EXTRACT PROVIDED
# Tiger Woods



## rowehessler (Dec 7, 2009)

is a disgrace to golfers everywhere


----------



## StachuK1992 (Dec 7, 2009)

Haha. Wut a nub, cheating on his wife, then being beaten up with a golf club


----------



## lilkdub503 (Dec 7, 2009)

He's a grown man. Leave him alone. Second of all, you have no idea what happened. It's all speculation right now, except that he committed "transgressions." That could be anything. It's none of your business anyway.


----------



## joey (Dec 7, 2009)

I don't see why having an affair has anything to do with his golf!


----------



## Hyprul 9-ty2 (Dec 7, 2009)

It keeps him energized. Lol


----------



## Dave Campbell (Dec 7, 2009)

joey said:


> I don't see why having an affair has anything to do with his golf!



I think it was being thrown around like a ragdoll by his wife. He is perpetuating the stereotype that golf is a sissy sport.


----------



## rowehessler (Dec 7, 2009)

lilkdub503 said:


> He's a grown man. Leave him alone. Second of all, you have no idea what happened. It's all speculation right now, except that he committed "transgressions." That could be anything. It's none of your business anyway.



calm down babe


----------



## DavidWoner (Dec 7, 2009)

This made me sad  http://www.dump.com/2009/12/03/sad-part-of-recent-tiger-woods-debacle/


----------



## sub_zero1983 (Dec 7, 2009)

I really don't see the point. People are only making a big deal out of this cuz the guy is famous. Just like with the OJ Simpson stuff that happened and the Bill Clinton / Monica stuff. If anyone here was to go out and do the exact same thing, yea we would kinda be in a ton of trouble but nobody would make this big a deal about it.


----------



## hawkmp4 (Dec 7, 2009)

sub_zero1983 said:


> I really don't see the point. People are only making a big deal out of this cuz the guy is famous. Just like with the OJ Simpson stuff that happened and the Bill Clinton / Monica stuff. If anyone here was to go out and do the exact same thing, yea we would kinda be in a ton of trouble but nobody would make this big a deal about it.



Possibly killing someone and fooling around with an intern are different things in my book. But other than that, I agree.


----------



## Kian (Dec 7, 2009)

Dave Campbell said:


> joey said:
> 
> 
> > I don't see why having an affair has anything to do with his golf!
> ...



I assume you're kidding, but obviously it's a good thing that he didn't try and hit her back. He could have hurt her very severely and I much prefer the Tiger Woods run away response to the Chris Brown response.

Also, on the topic at hand, I am obviously disappointed to hear about Tiger's likely affairs, as I have always been a big fan of his. I love golf and I love that I've been able to witness the entire career of the greatest player ever to play the game. It has been a pleasure. I feel bad for his wife and his children (mostly for the future, and they won't understand it now) and I hope they can all go make to living happy lives. Tiger isn't evil for this, but he certainly was a jerk if these allegations are true. I hope he is truly remorseful and does what he can for the sake of his wife and his children at this point.

That being said, this is all blown up because of his celebrity status, and it's unfortunate for the family, but I guess it's juts going to happen. It comes with being a superstar in this day and age. Nobody hates Arnold Palmer, but those that know their golf history know very well that he was thoroughly rumored to have a girl in every city. It's just a matter of press coverage (not that, of course, this excuses Tiger). I can't wait to see him on the golf course again, though. That will always be a pleasure to watch.

COLLECTED DATA
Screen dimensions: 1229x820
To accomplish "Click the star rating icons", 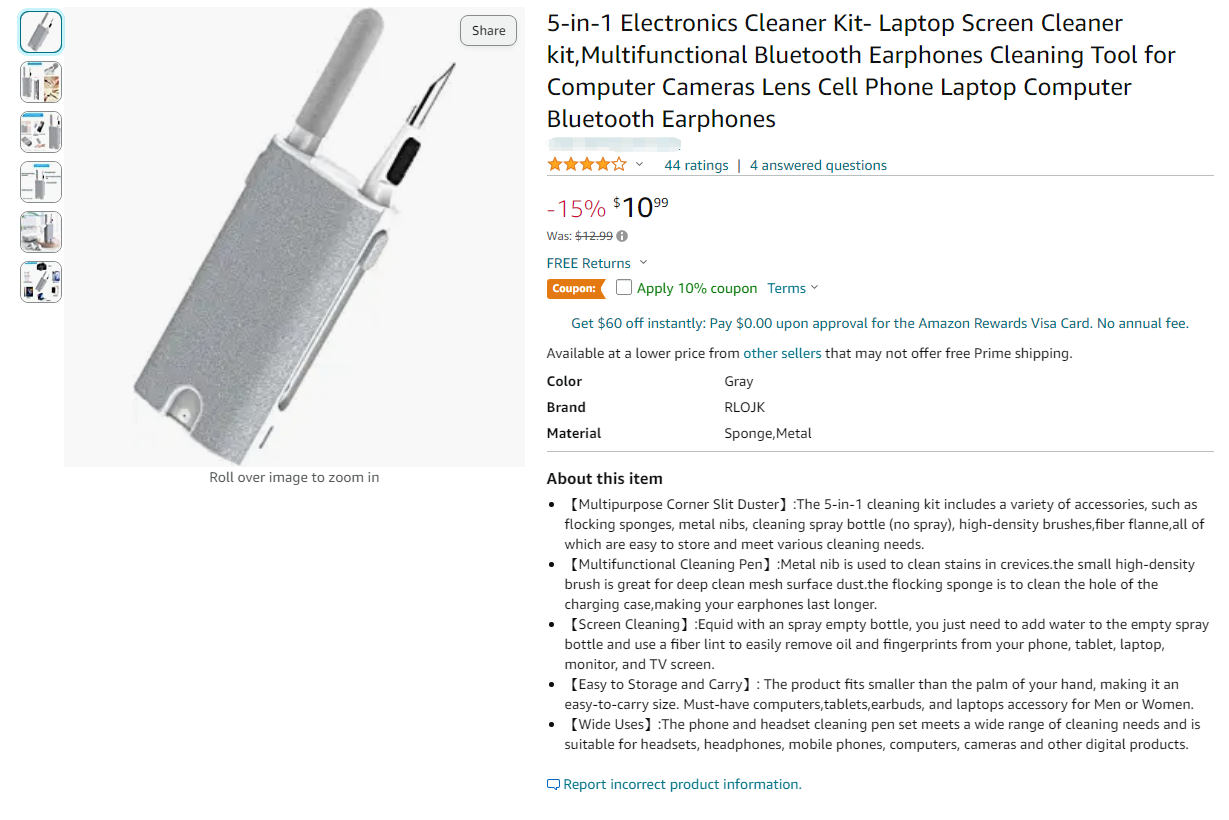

TO DO
Reproduce the part of the Tiger Woods thread that opens with "## DavidWoner (Dec" and closes with "sub_zero1983 (Dec 7, 2009)", swapping "made me sad" for "made me laugh".

EXERCISE OUTPUT
## DavidWoner (Dec 7, 2009)

This made me laugh  http://www.dump.com/2009/12/03/sad-part-of-recent-tiger-woods-debacle/


----------



## sub_zero1983 (Dec 7, 2009)